Professor Carl Heneghan, director of the Centre for Evidence-Based Medicine at the University of Oxford, said: “This data shows that, for the last month, around one in four Covid hospital cases were admitted primarily for another reason.
“At the peak of the pandemic in January, we were talking about close to 40,000 patients in hospital – this new data suggests that back then around 10,000 of them were primarily there for other reasons.”
Former Tory leader Sir Iain Duncan Smith added that the new figures show NHS data collection had been “really poor”, leading to ministers “too often sitting on misleading data, which often leads to flawed decision-making.
“It really does not speak well that they have not been forthcoming in what the real figures are. These figures will be having a direct impact on some of the decisions that have been made and are being made.”
Sir Graham Brady, chairman of the 1922 committe of Tory backbenchers, was another to bemoan the lack thus far of timely data. It was, he said, “frustrating and ridiculous that this was not available months and months ago”.
Earlier this week an analysis of leaked NHS data by The Telegraph found that more than half of patients classed as Covid hospitalisations tested positive only after admission, with the figures suggesting that “large numbers of patients” were being categorised as Covid patients when it was “not the primary cause” of their admission.

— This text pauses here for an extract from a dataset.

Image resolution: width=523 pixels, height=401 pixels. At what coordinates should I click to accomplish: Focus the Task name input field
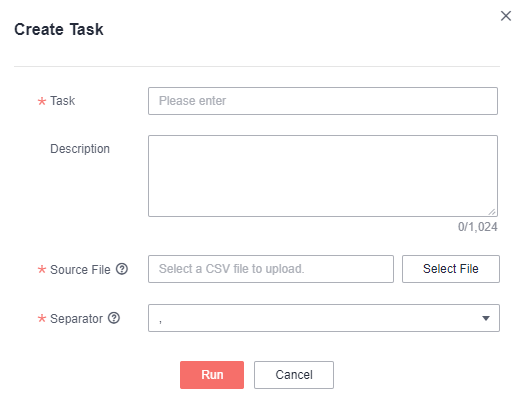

The analysis prompted calls for health officials to “urgently” publish data that distinguished between primary Covid admissions and those who were infected during their hospital stay, figures that have now been released by NHS England.
While hawkish Tory ministers may wish the country had opened up more quickly, Boris Johnson has remained resolute that the delay to the UK’s unlocking meant more people were vaccinated before restrictions were almost completely removed.
An estimated 60,000 lives have been saved and 22 million Covid-19 infections have been prevented by the UK’s rapid vaccine rollout, according to figures released by Public Health England. The data also suggests more than 52,000 hospital admissions have also been prevented.
And ministers keen to leave all restrictions behind may be out of step with public opinion regardless of the revised NHS figures, a new poll from Politico suggests, with almost half of the public believing restrictions were lifted “too soon”.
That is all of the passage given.